* BEGIN *
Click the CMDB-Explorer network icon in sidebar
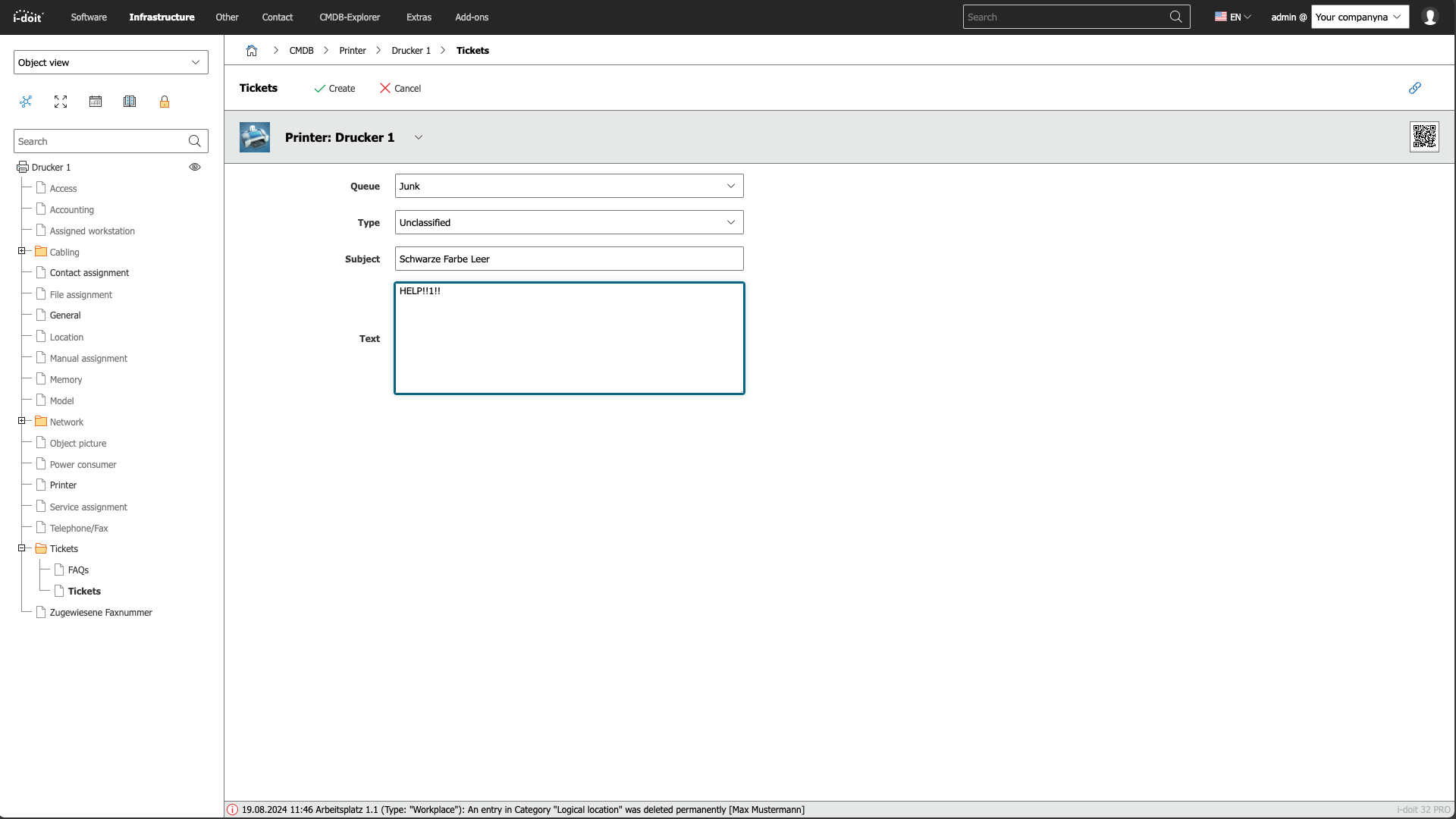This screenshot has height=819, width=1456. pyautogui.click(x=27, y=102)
* END *
* BEGIN *
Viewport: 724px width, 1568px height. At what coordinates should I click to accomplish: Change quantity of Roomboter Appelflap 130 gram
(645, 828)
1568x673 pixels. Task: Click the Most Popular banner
* END *
### Job
Recast the entries above as a Markdown table with the columns Row and Line, numbering each line and skipping blank ones, starting at the line that has "Click the CMDB-Explorer" and stopping after the line that has "This screenshot has". Leave the pictures out.

### Output of the exercise
| Row | Line |
|---|---|
| 1 | Click the CMDB-Explorer network icon in sidebar |
| 2 | This screenshot has height=819, width=1456. pyautogui.click(x=27, y=102) |